Moldable wood made from a shocking process
October 25, 2021 | 10:15 am CDT
Process to make moldable wood.

A University of Maryland (UMD) research team developed a technique for creating strong and moldable wood materials via a rapid "water-shock" process.

The team, led by Liangbing Hu, materials science and engineering professor and director of the Center for Materials Innovation at the University of Maryland, dismantled the wood’s lignin – the cell walls inside wood that give it strength – which softens it, an then closed the fibers via evaporation. The team then re-swelled the wood by "shocking" it with water.

"The rapid water-shock process forms a distinct partially open, wrinkled cell wall structure that provides space for compression as well as the ability to support high strain, allowing the material to be easily folded and molded," Hu said. "The resulting 3D-Molded Wood is six-times stronger than the starting wood and comparable to widely used lightweight materials like aluminum alloys."

Wood can be made moldable.This ‘moldable wood’ can then be folded into different shapes and then set to dry before forming the final product. The remarkable foldability of the processed wood originates in its wrinkled cell wall structure, which can sustain severe folding without fracture.

"Moldable wood significantly broadens the potential applications of wood as a sustainable structural material, while reducing the environmental impact for buildings and transportation applications" said Teng Li, mechanical engineering professor at UMD and co-author on the study on the technique, which appeared in the Oct. 21 edition of Science magazine.

In addition to UMD researchers, scientists from Yale University, Ohio State University, USDA Forest Service, University of Bristol, University of North Texas, ETH Zurich, and the Center for Materials Innovation collaborated on the study..

Indeed, "this out-of-the-box approach to developing advanced wood materials will drive wood product and market innovation as a sustainable solution to replace many unsustainable structure materials and combat climate change," said JY Zhu at the USDA Forest Products Lab. "It will also facilitate mitigating forest thinning cost for healthy forest management to reduce wild catastrophic forest fires. We at the U.S. Forest Service Forest Products Laboratory are very excited to collaborate with Professor Hu on this research."

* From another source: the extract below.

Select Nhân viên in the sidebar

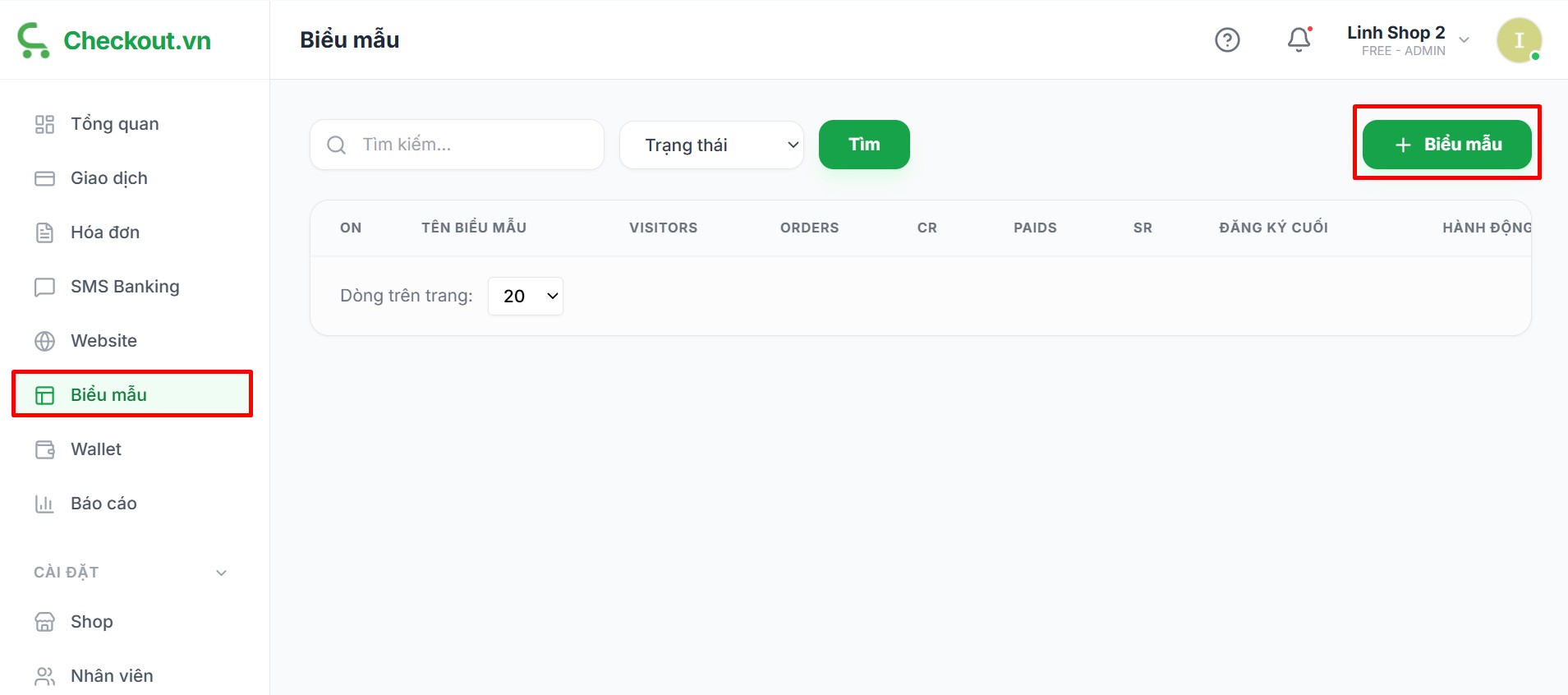[x=112, y=676]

"The researchers introduce a clever means to transform the naturally occurring, straight-walled cellular structures of wood into wavy, accordion-like geometries, at the microscale," said John Rogers, professor of materials science and engineering, biomedical engineering and neurological surgery at Northwestern University. "The result is an unusual, high-strength form of wood that is both flexible and moldable, in ways that open up new applications for this very old class of material."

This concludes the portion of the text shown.